### GOAL OF THE EXERCISE
Below are some records. Output the lines from the first one through the line that holds "The width and", exactly as written, with no pictures.

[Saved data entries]
+===+
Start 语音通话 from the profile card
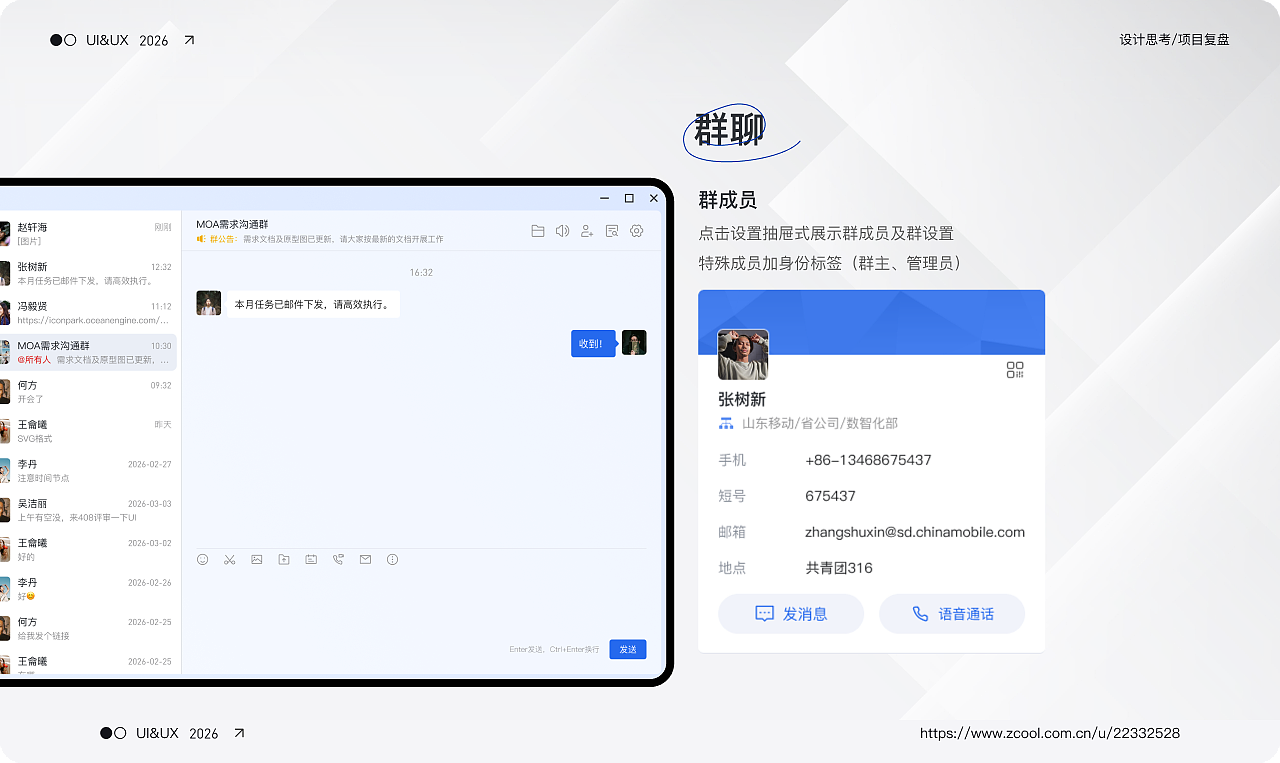 pyautogui.click(x=951, y=613)
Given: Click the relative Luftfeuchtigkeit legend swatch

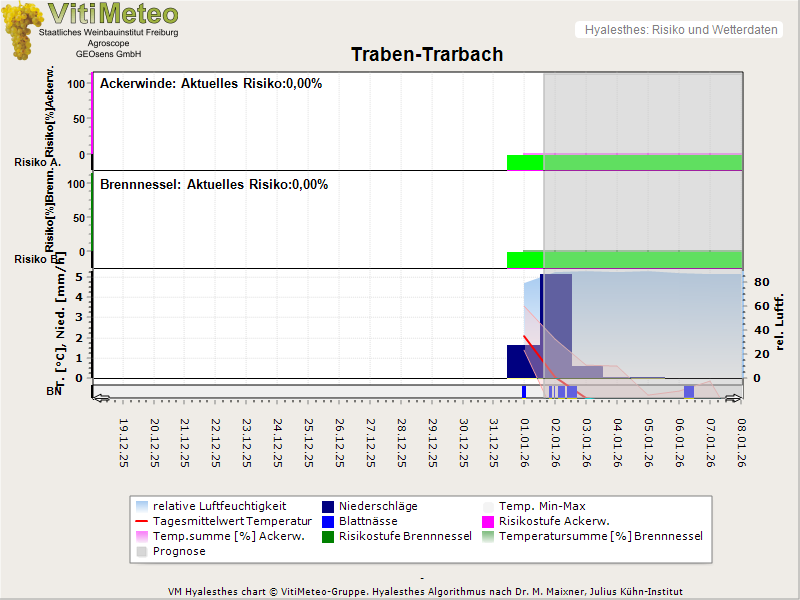Looking at the screenshot, I should tap(143, 506).
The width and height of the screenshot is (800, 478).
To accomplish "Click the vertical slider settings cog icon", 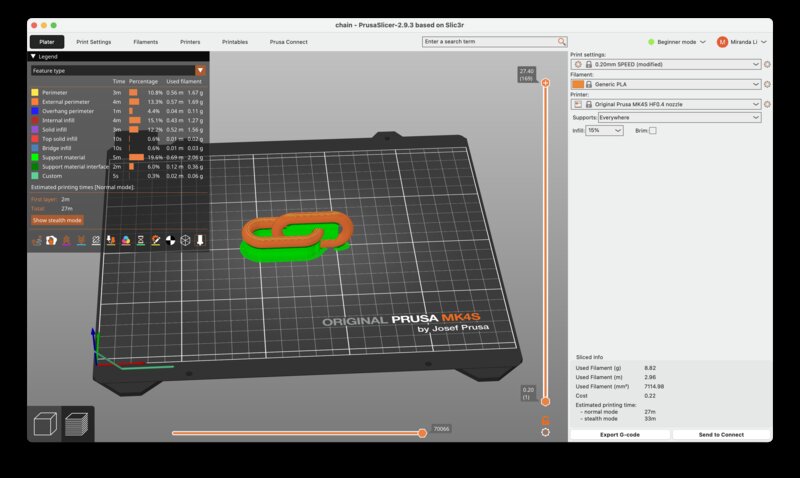I will 545,432.
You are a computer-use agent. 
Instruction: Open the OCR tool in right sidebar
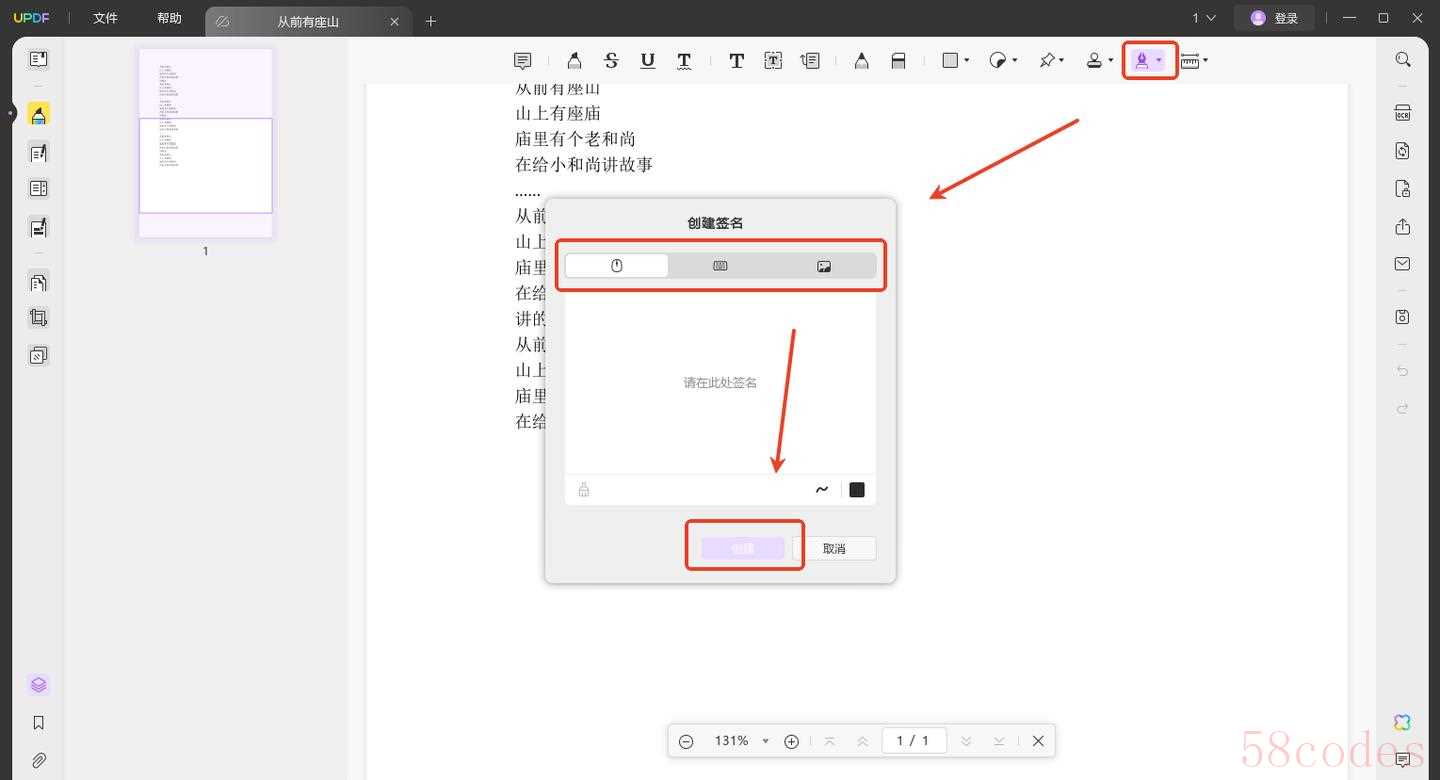(1402, 113)
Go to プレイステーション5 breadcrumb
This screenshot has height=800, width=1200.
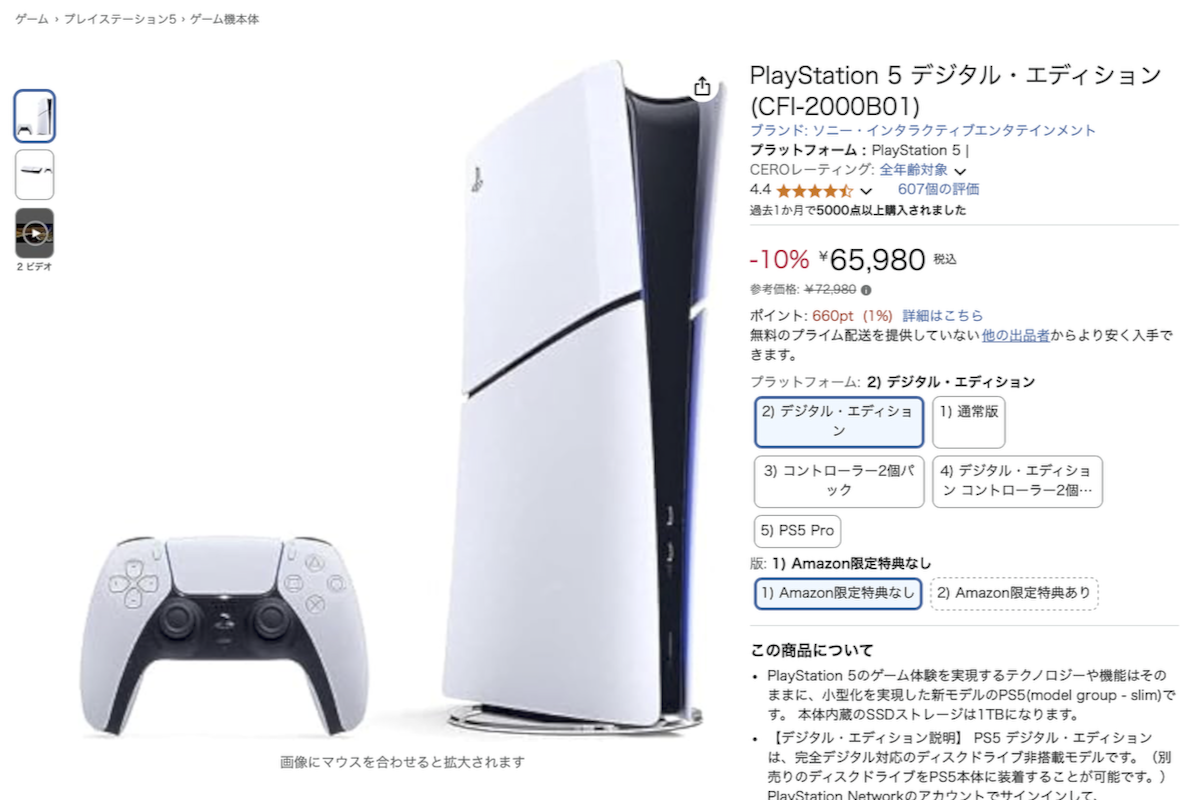tap(120, 20)
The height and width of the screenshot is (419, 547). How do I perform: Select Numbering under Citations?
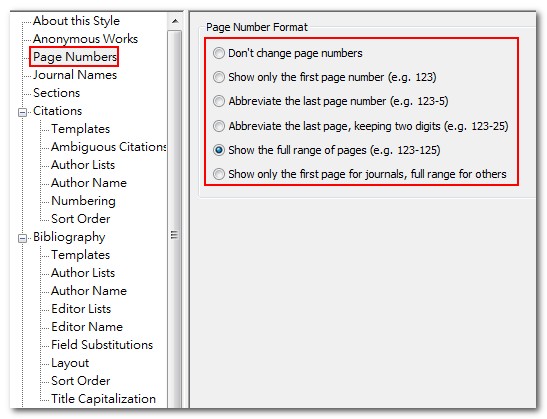click(x=83, y=201)
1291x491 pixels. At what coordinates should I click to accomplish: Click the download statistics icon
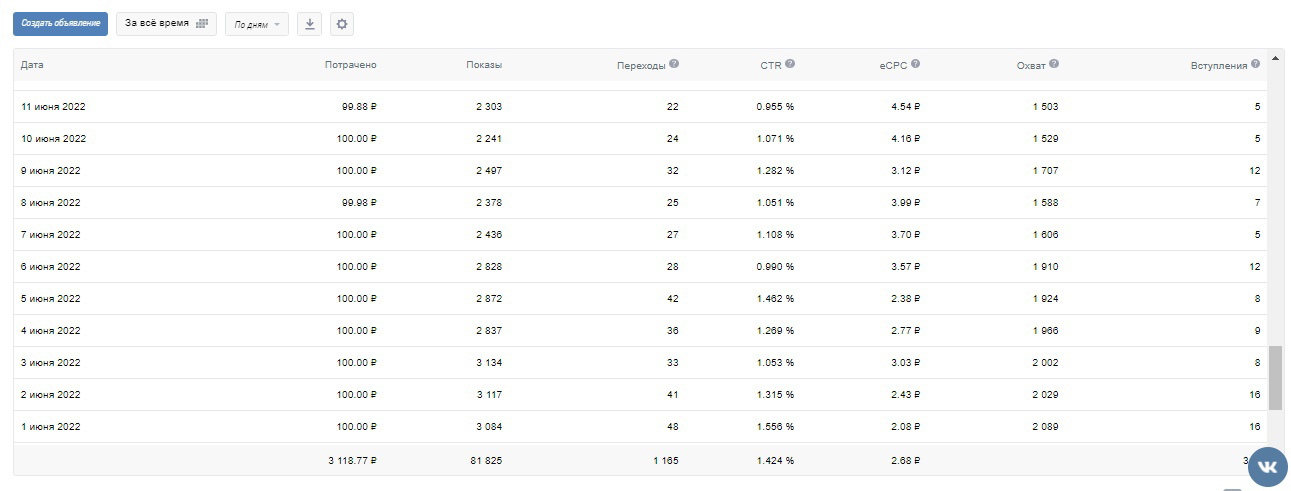309,24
+===+
### WRITTEN ANSWER
Start 语音通话 from the profile card
 pyautogui.click(x=951, y=613)
Given: Click the relative Luftfeuchtigkeit legend swatch

Looking at the screenshot, I should tap(143, 506).
The width and height of the screenshot is (800, 478).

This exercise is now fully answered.